Say what you will about Dawson but he’s had a very good career. Here’s a guy who won his first world title against a very good version of Tomasz Adamek back in 2007 for the WBC light heavyweight crown and then after a scare against Glen Johnson, he defeated Antonio Tarver twice (in picking up the IBF title). Most recently, Dawson did something proven to be difficult even now; he handled Bernard Hopkins.
That’s not a bad ledger by any standard: Adamek, Johnson, Tarver (twice) and Hopkins. Boxers who are yellow-bellied cowards don’t have this kind of success.
Now before I come off like I’m the president of Dawson’s fan club, let’s be honest; in terms of action, his fights leave much to be desired. Quite frankly, he’s not a guy you’d pay your hard-earned money to watch perform.

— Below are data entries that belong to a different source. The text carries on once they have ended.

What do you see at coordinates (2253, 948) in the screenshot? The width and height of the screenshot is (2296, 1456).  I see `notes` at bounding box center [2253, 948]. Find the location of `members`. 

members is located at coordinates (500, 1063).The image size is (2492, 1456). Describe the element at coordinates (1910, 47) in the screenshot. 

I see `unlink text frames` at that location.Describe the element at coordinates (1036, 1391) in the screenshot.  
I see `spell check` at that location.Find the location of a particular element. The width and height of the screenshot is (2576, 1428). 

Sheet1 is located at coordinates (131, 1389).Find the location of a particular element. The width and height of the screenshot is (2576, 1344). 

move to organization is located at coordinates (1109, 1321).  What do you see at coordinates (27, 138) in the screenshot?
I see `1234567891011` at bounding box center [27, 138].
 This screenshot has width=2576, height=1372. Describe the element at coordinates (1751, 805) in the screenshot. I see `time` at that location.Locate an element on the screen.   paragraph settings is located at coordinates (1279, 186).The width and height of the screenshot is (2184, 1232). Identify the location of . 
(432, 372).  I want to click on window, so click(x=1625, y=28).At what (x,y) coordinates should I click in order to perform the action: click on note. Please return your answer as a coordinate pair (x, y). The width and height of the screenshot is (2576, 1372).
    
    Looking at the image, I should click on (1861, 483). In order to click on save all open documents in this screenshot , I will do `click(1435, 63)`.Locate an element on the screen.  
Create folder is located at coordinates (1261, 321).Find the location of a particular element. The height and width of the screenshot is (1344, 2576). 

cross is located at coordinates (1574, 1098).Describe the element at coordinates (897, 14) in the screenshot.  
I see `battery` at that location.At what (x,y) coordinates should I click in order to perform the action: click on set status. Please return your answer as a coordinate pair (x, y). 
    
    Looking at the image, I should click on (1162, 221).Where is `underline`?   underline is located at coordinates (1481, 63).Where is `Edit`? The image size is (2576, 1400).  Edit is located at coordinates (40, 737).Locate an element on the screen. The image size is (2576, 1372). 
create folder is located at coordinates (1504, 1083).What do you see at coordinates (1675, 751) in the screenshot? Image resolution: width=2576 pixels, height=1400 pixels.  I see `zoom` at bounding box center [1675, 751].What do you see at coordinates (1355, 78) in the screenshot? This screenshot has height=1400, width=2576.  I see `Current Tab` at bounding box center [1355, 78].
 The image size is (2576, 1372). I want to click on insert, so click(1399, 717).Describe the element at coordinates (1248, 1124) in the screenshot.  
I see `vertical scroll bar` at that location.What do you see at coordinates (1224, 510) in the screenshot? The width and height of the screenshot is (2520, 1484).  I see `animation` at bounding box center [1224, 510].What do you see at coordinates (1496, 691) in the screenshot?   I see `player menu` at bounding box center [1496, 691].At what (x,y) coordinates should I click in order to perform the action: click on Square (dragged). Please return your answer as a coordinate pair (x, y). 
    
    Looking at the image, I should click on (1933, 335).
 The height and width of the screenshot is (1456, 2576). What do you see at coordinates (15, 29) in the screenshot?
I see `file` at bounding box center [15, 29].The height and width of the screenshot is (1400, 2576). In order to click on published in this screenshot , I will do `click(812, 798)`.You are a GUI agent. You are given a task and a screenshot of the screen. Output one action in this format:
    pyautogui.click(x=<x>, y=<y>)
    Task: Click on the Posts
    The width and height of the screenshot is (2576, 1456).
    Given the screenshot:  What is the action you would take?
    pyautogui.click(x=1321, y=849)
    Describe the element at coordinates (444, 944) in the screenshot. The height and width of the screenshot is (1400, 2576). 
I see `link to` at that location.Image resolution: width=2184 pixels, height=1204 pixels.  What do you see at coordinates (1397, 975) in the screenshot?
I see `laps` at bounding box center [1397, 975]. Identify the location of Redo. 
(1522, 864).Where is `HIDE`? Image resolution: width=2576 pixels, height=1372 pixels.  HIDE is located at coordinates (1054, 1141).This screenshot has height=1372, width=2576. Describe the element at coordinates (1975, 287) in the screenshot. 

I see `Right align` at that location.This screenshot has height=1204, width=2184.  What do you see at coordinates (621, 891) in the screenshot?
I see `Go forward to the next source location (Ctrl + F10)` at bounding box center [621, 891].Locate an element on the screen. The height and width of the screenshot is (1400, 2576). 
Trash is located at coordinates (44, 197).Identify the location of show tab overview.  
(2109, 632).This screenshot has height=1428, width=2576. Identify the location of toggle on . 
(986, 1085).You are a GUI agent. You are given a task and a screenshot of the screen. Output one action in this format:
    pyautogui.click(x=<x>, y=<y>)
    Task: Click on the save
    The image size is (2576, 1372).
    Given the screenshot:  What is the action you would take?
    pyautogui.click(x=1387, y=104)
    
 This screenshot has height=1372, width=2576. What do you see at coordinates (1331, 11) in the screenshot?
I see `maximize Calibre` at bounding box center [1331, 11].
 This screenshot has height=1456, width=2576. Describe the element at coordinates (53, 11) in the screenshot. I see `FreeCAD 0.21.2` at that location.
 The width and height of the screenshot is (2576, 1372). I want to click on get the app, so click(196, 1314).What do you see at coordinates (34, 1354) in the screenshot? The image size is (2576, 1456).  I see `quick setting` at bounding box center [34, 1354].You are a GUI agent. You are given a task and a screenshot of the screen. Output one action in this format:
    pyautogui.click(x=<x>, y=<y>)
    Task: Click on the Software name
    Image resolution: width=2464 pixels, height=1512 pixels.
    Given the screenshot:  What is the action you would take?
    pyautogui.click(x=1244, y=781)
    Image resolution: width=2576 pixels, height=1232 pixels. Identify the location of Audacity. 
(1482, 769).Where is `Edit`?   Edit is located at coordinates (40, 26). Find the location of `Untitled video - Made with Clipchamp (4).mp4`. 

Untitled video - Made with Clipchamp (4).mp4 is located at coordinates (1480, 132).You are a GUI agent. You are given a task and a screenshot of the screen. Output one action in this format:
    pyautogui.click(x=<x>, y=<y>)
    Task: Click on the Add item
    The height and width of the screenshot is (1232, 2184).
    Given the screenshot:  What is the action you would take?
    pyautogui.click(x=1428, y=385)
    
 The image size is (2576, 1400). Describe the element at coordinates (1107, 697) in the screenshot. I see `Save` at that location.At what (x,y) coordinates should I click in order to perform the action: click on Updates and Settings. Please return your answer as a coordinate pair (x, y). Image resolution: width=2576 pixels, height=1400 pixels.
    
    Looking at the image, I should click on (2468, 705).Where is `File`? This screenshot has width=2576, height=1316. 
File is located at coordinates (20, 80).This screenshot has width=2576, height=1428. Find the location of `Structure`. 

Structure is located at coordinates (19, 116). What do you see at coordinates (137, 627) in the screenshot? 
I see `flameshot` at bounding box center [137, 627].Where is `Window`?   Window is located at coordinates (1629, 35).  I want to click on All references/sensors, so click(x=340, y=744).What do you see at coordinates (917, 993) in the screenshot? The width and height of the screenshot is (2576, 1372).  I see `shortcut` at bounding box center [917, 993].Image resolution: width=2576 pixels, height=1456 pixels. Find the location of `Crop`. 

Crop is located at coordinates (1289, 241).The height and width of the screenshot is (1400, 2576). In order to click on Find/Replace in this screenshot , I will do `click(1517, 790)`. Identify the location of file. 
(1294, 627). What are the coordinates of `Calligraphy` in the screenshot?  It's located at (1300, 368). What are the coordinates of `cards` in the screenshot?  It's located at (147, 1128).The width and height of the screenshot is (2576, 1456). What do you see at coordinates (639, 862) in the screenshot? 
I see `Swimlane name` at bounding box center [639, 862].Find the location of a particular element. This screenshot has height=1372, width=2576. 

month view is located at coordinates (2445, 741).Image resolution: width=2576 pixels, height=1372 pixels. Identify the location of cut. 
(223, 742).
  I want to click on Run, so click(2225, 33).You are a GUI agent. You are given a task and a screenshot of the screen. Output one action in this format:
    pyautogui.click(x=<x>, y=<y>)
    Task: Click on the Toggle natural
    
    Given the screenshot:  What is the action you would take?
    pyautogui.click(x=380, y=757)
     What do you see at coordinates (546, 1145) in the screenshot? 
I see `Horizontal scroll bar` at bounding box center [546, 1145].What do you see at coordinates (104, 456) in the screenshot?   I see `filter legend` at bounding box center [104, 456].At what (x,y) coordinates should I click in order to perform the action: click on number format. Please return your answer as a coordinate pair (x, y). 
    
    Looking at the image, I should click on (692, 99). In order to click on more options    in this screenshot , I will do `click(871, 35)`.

And this weekend in the States, most boxing fans will likely watch the Showtime telecast - featuring a bout between Marcos Maidana and Josesito Lopez that figures to be a very good scrap - live and then catch Dawson-Stevenson on the DVR.
Dawson is many things: talented, skilled, dull, enigmatic.
But a heartless quitter?
I think that’s easy for any of us to say.
As of Wednesday, Jim Lampley going back to play-by-play duties on “Boxing After Dark” (replacing Bob Papa, who has an expanded role at the Golf Channel that will keep him from ringside) was the biggest news regarding HBO. But on Thursday, it was announced that executive Kery Davis was leaving HBO Sports at the end of the month.
The bottom line is Davis was part of a failed regime (going back to when Ross Greenburg was the head of HBO Sports) and it could be argued his departure came years too late.
Regardless of whomever assumes his duties, I hope it’s someone who cares much more about the HBO subscribers than any personal relationships or alliances (with the likes of Al Haymon for instance). This job in many ways is a public trust; it comes with a hefty paycheck and many perks that the average working stiff could never comprehend. But it takes someone with an actual love and respect for the sport of boxing and a deep abiding respect for the network’s subscribers for this very reason.
Quite frankly, that’s been missing at HBO since 2000.
It’ll be interesting to see if Dawson’s comments about the weight loss will be brought up on the HBO broadcast (which Ward will be calling alongside Lampley and Max Kellerman). Then there is Yuriorkis Gamboa, who has been linked to the Biogenesis scandal that has implicated a notable list of baseball players. Add to this Stevenson, who was essentially pimping (yes, you read that correctly) during his younger days.
Or will this just be about how Ward beat Dawson down in September?